O direito de escolha da mulher é o teste decisivo para uma sociedade saudável e progressiva. Este momento afetará a comunidade polaca nas próximas décadas. As nossas mulheres - as nossas mães, as nossas esposas e filhas do futuro - estão a contar connosco para as colocarmos em primeiro lugar. 

A comunidade LGBTQIA+ na Polónia vive com medo. Somos uma soma de partes e permitir que uma fação seja marginalizada ou discriminada é repugnante e covarde. Muito desse comportamento é baseado no medo e é ignorante.

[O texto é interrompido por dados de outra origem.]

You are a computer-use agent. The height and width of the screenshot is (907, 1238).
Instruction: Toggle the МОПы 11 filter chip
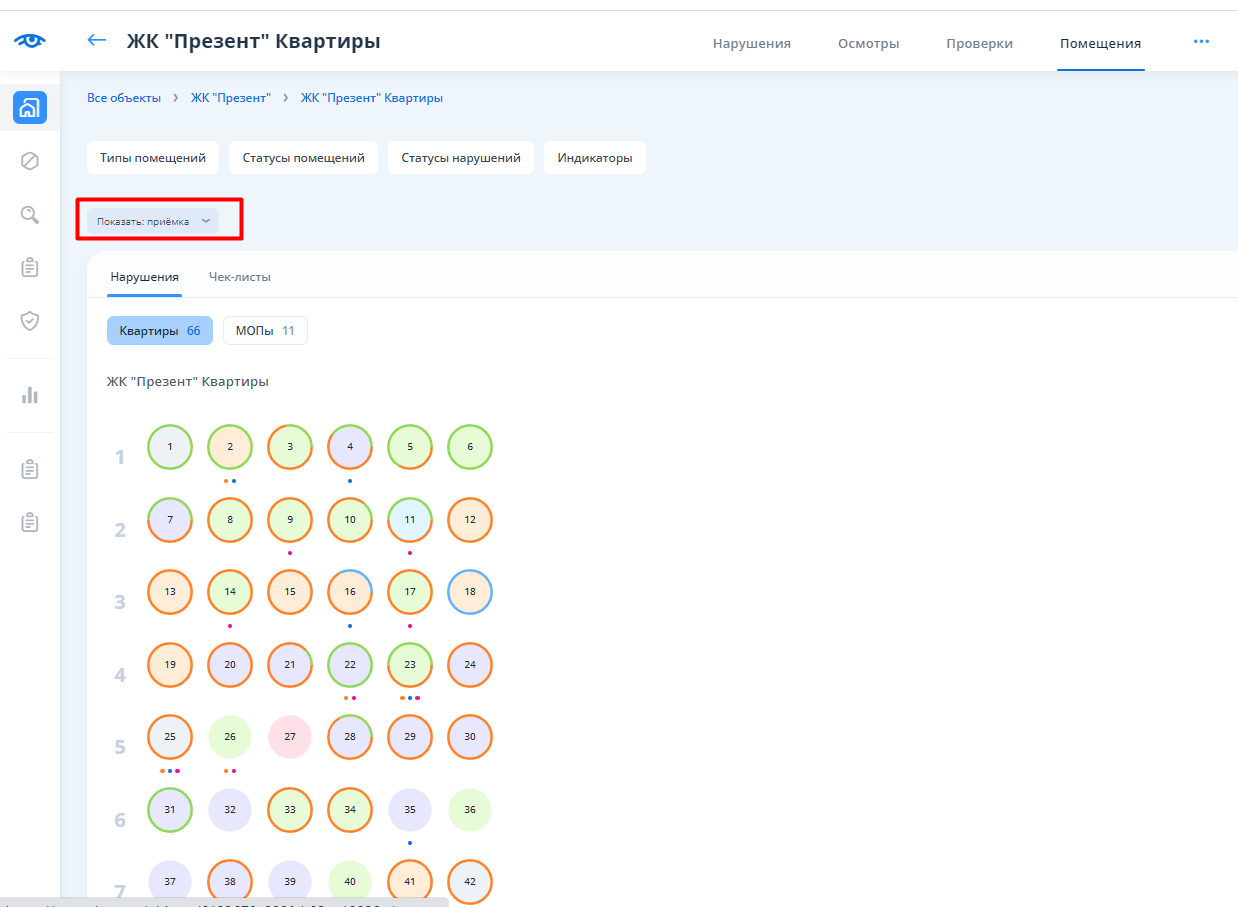pyautogui.click(x=265, y=331)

Uma igreja polaca que escolhe o seu dogma para manipular um resultado é uma contradição direta da forma como o Papa Francisco está a liderar a fé católica em 2020 e além. Para aqueles que têm fobia LGBTQIA+, peço que enfrentem os vossos medos e sejam pessoas melhores. A Polónia é melhor do que isso. Nós somos melhores que isso. 

Comecei uma fundação de educação sexual na Polónia em 2017 [chamada SexedPL]. Não foi tanto um projeto de paixão, mas uma solução prática. Por milhares de anos, o sexo fez parte das nossas vidas, como a álgebra e da física. Estamos aqui, cada um de nós, a nível celular, por causa do sexo. Como é possível imaginar uma comunidade saudável onde não ensinamos os nossos filhos sobre os seus corpos, os seus limites pessoais, consentimento e sexo seguro? O sexo é inerentemente pessoal, vem como profundas inseguranças e perigos, e simplesmente ignorá-lo ou rejeitá-lo é irresponsável e um retrocesso para a Polónia. Em 2020, o governo polaco está a fazer o possível para censurar e, finalmente, proibir a educação sexual. Os adultos de amanhã enfrentam um futuro isolado e incerto, sem o melhor atendimento comunitário e educação estruturada. O ataque do nosso governo à educação sexual é um ataque aos nossos filhos. 

"Só seremos livres quando todos formos iguais."

Há momentos e dias em que me sinto desanimada e apavorada. Deixem-me ser clara: sinto que não sou mais importante do que qualquer outro cidadão polaco. A minha família e comunidade estão repletas de ansiedade e incerteza. Vejo os protestos nas ruas, provocados pela decisão do aborto, com uma mistura de orgulho e terror enquanto me pergunto como é que a nossa Polónia se tornou neste lugar. Depois de tudo o que enfrentámos nos últimos 100 anos - a adversidade, os heróis, as lições aprendidas - encontramo-nos aqui. Tento ser positiva e fazer tudo o que está ao meu alcance para apoiar homens e mulheres que se revoltam contra a opressão e lutam pela nossa liberdade e pelo reconhecimento dos direitos humanos. Durante os momentos difíceis, partilho telefonemas e conversas com os meus amigos e restauro a minha confiança de que podemos mudar alguma coisa sendo corajosos e a falando abertamente. 

Aprendemos muitas cosias durante a nossa vida, mas um aspeto fundamental que nos sustenta é que “a nossa Polónia” tem capacidade de prosperar e se adaptar durante as crises. Existe bondade em cada um de nós. Precisamos de permanecer calmos, ouvir, focar e nunca prejudicar a nossa própria integridade. Só seremos livres quando todos formos iguais.